What exactly do people mean when they demand, commend or recommend clarity in poems, and are they even referring to the same thing? Are we clear on what clarity is? I don't think I am, even though I'm conscious of exactly what Randall Jarrell identified in the following quote, which I've thieved from a post by Tim Love on the subject of poetry and communication:

The general public ... has set up a criterion of its own, one by which every form of contemporary art is condemned. This criterion is, in the case of music, melody; in the case of painting, representation; in the case of poetry, clarity.

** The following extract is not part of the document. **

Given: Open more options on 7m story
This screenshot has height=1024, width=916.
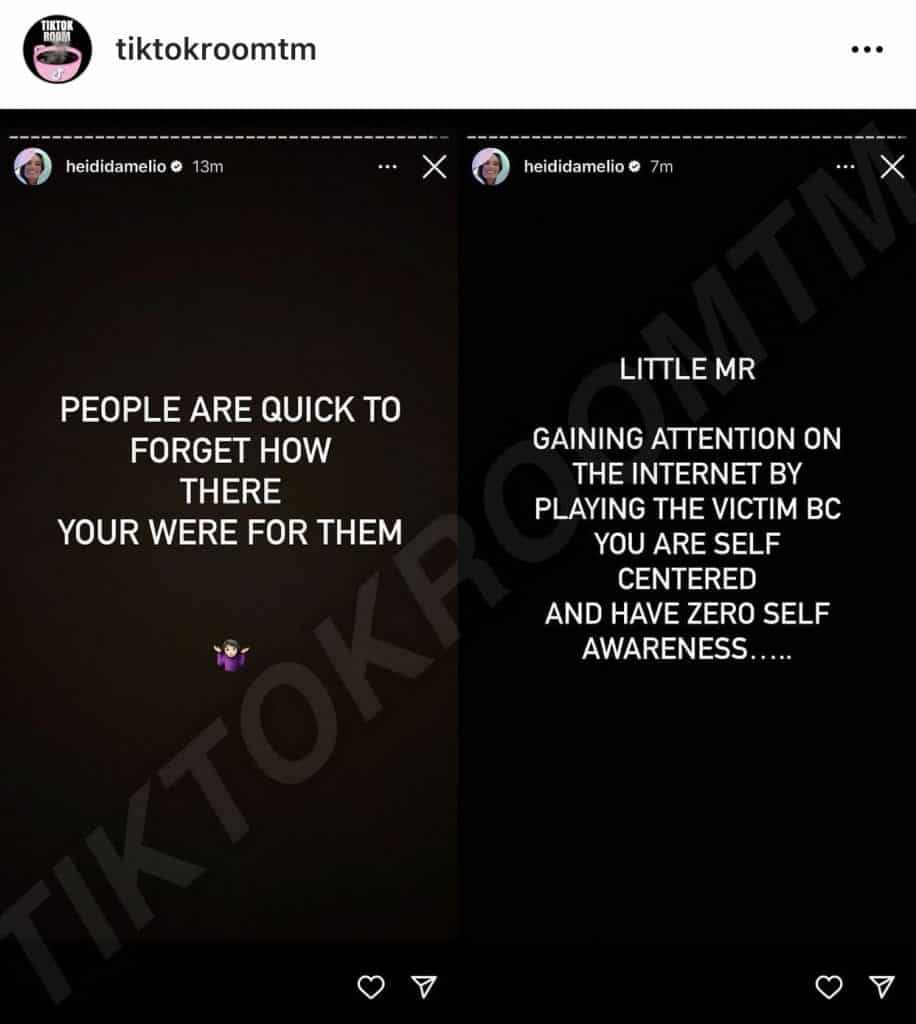Looking at the screenshot, I should (x=845, y=167).
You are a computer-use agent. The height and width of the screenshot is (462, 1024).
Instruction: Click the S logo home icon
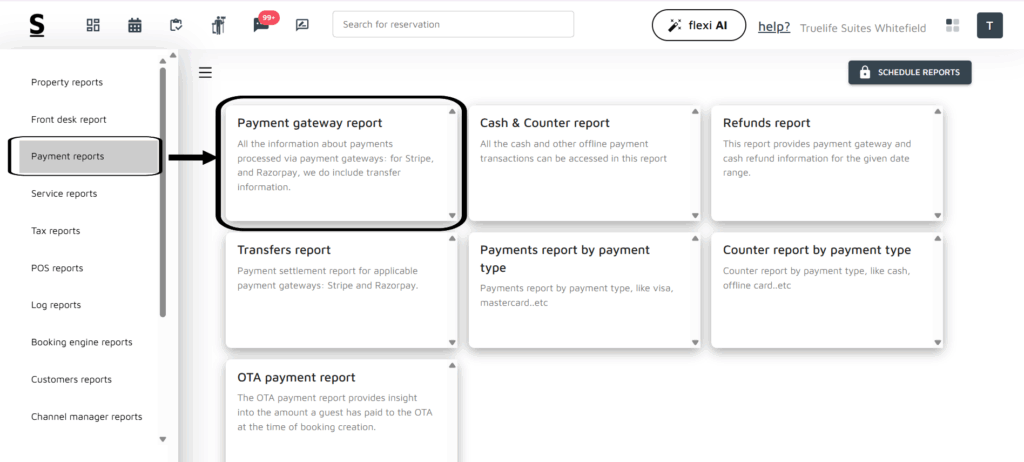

In each case one simple aspect is made the test of a complicated whole, becomes a sort of loyalty oath for the work of art. ... instead of having to perceive, to enter, and to interpret those new worlds which new works of art are, the public can notice at a glance whether or not these pay lip-service to its own 'principles' ...
Randall Jarrell

Interestingly, poets themselves do not present a united front against such reductionism. Some are scornful of attempts to resist clarity. Some treat it as a moral obligation. There seem to be several intermingling but subtly distinct rationales for this. The one I've encountered most is characterised by Adrian Mitchell's famous proclamation: "Most people ignore most poetry because most poetry ignores most people." When poetry doesn't play fair, doesn't make itself readily understandable and relateable, it is responsible for its own failure as a communicative medium.

But here's where I tentatively come to the conclusion that accounts for my opening quizzicality: Mitchell's complaint, when analysed, seems to have been not that there is too little clarity in poetry but that there is too much of it. I'm not kidding! Here's how I've worked this out: I'm supposing for now that clarity means that the reader is able to almost instantaneously grasp the literal meaning and the implications of the poem he or she is reading or listening to. They understand the common usage of all the words involved, the relevance of any names mentioned and how to make sense of the sentence construction. More than that, however, they see how it all fits together. They find it a relatively simple task to intuit the intentions of the poet in writing the piece, and may even feel the faint thrill of a connection. The poem 'speaks' to them. It understands their condition as a human being, and addresses it. If the poem is particularly good, they might feel it achieves a state of being "what e'er was thought, but ne'er so well express'd".

A crude example sometimes used by those in the Mitchell frame of mind is the 'poetry nod' that a supposedly snooty poet gets when his obscure classical reference is picked up by an equally snooty audience, the enjoyment being one of exclusivity. "I get it. Others wouldn't. I'm in the club." But this is a fallacy; the little sighs and nods that occur throughout intimate poetry readings are far more likely to be the result of an experience of clarity, where a phrase or line seems to have achieved a sublime level of meaning, where the channel of communication is suddenly exquisitely open.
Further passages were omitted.